O vermelho tradicional do PT foi descartado na caminhada de Haddad no Centro de Manaus, onde ele, Vanessa e José Ricardo transitaram com roupas brancas no meio da militância.

 ENTULHO DA ZFM

Com o decreto 9.514, publicado no DOU de sexta, eleva a alíquota do IPI de 4% para 12% a partir de 1º de janeiro de 2019, Temer empurra o ‘entulho’ da ZFM para debaixo do tapete presidencial. Quem vencer a eleição pode, simplesmente, mandar ‘varrer’.

 PEGA VANESSA

Embora lidere a corrida pela segunda vaga ao Senado, a senadora Vanessa Grazziotin trava uma disputa ferrenha contra dois adversários: Alfredo Nascimento e Plínio Valério. Um ‘encostado’ nela e outro tentando derrubá-la a qualquer custo para tentar superar os dois. 

LEGISLATIVOS INÚTEIS?

Em todo o país, as eleições para as Assembleias Legislativas não conseguem empolgar o eleitorado.
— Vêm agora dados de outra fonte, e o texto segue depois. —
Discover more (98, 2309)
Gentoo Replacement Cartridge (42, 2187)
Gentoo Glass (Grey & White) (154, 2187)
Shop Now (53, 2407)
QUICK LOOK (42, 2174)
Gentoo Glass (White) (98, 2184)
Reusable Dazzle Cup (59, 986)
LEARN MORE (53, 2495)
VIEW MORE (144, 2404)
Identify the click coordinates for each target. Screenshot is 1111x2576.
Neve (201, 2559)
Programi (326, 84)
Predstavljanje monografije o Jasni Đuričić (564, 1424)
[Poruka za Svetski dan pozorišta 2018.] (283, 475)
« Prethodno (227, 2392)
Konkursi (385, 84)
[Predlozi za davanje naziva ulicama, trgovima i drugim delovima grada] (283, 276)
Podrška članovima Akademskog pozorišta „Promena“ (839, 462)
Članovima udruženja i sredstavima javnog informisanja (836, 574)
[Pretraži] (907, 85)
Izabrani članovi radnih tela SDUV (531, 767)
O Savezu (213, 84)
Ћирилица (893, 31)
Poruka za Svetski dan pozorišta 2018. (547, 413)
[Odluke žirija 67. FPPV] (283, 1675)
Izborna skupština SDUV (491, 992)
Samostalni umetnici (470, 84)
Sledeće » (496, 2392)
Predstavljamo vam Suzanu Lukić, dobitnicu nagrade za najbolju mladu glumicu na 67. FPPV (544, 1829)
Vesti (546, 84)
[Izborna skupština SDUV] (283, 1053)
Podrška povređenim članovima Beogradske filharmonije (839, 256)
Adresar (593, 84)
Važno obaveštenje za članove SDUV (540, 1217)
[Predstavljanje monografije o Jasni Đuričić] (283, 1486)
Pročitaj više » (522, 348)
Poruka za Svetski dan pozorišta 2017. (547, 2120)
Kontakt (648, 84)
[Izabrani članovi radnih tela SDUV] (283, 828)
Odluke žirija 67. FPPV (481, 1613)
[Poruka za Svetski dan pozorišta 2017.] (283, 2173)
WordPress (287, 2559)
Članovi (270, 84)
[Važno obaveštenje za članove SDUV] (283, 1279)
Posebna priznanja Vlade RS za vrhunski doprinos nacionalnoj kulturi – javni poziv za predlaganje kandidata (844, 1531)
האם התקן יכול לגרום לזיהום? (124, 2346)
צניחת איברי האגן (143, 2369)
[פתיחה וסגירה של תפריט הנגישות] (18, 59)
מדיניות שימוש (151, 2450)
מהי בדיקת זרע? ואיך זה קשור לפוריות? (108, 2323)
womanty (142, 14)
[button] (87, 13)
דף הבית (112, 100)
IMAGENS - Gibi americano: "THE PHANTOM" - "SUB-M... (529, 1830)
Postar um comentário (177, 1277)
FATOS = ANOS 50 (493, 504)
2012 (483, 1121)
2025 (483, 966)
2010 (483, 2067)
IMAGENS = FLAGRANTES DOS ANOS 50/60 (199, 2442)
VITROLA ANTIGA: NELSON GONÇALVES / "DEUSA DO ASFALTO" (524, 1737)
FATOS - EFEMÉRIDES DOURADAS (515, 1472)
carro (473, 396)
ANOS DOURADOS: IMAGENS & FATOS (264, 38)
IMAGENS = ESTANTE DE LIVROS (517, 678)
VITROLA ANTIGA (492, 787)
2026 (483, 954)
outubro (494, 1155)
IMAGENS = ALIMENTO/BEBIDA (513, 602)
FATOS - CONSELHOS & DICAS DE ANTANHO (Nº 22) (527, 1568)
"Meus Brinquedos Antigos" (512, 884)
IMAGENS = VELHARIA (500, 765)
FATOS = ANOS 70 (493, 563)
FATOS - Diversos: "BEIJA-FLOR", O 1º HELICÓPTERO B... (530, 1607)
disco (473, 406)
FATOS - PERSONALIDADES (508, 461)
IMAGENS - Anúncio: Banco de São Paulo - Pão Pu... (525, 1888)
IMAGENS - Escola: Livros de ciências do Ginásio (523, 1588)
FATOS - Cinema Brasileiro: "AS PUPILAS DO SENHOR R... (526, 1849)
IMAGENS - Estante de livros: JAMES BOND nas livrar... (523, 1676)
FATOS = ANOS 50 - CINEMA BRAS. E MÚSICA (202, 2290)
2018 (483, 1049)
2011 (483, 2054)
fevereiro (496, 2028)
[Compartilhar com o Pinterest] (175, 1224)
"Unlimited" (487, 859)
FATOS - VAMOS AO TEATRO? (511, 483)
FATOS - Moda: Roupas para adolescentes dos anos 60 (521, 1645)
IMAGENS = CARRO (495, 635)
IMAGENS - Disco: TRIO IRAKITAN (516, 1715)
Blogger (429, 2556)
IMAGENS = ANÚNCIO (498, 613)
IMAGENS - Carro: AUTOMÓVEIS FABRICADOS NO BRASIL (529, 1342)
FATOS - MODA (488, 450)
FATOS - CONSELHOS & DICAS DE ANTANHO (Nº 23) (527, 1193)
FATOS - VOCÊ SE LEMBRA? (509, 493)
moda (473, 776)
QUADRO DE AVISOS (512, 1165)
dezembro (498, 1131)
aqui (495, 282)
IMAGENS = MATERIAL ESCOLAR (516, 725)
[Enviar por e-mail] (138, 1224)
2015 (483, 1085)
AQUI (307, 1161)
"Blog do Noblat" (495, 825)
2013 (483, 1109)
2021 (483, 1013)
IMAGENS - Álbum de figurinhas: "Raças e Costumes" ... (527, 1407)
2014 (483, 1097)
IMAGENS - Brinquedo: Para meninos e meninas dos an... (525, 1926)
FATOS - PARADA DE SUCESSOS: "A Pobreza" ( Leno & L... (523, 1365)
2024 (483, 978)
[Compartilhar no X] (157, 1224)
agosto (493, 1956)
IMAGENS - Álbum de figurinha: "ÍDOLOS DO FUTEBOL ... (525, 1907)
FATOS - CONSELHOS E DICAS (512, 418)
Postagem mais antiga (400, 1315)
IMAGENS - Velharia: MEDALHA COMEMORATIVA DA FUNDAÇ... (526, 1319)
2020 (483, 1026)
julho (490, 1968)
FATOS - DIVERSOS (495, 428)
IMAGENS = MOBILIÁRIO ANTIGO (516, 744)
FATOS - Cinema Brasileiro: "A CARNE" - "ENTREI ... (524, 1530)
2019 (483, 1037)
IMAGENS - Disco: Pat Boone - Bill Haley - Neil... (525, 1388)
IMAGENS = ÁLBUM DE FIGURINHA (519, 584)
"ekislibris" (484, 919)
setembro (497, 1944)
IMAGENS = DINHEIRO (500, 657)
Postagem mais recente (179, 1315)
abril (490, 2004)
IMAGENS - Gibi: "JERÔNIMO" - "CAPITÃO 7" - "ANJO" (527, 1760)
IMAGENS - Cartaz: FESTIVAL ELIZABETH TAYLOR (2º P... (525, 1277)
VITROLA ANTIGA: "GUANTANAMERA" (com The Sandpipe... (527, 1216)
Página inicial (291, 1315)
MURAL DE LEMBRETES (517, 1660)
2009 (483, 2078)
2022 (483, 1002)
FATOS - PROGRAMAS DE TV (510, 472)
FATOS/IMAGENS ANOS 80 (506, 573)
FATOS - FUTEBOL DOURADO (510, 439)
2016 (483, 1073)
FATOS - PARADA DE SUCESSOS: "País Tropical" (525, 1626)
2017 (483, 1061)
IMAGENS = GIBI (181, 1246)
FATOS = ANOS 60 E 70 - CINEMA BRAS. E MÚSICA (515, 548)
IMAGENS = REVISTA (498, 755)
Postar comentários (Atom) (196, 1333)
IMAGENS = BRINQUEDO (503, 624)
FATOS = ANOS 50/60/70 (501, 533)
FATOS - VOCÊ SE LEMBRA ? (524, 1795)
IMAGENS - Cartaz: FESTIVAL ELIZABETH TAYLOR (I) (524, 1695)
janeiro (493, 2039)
De acordo com o pesquisador Leonardo Sales, da Universidade de Brasília, elas custaram R$ 11 bilhões aos cofres públicos em 2017, abordando temas menores e servindo apenas como instrumento de homologação fisiológica de matérias enviadas pelo Poder Executivo.

ÁGUA COM AÇUCAR

Segundo Leonardo Sales, neste período eleitoral é patente o desencanto da população brasileira com os Legislativos Estaduais, onde as proposituras, rigorosamente, focam temas “água com açúcar” como datas comemorativas, mudança de nomes de logradouros e projetos visando a transformação de organizações em entidades de utilidade pública.

CHORADEIRA POR GRANA

A despeito da receita do Fundo Partidário, deputados estaduais se queixam da escassez de recursos para bancar suas campanhas nesta reta final de eleições gerais. Na quinta-feira (27), reunidos em grupinhos no Plenário Ruy Araujo da Assembleia Legislativa, eles reclamavam da falta de grana e de já terem comprometido muito seus orçamentos pessoais com gastos acima da média cabalando votos no interior do Estado.

CONGRESSO ANTI-INDÍGENA

O Conselho Indigenista Missionário (Cimi) divulgou estudo, denominado “Congresso anti-indígena”, que aponta parlamentares com posições francamente atentatórias aos direitos indígenas. O estudo demoniza 50 parlamentares, entre deputados e senadores, com ações hostis à causa indígena.

NADA VAI MUDAR

Levantamento do Departamento Intersindical de Assessoria Parlamentar (Diap), em parceria com a empresa Queiroz Assessoria Parlamentar e Sindical, indica que pouca coisa vai mudar na composição das bancadas da futura Câmara Federal com as eleições deste ano. A mesmice prevalecerá.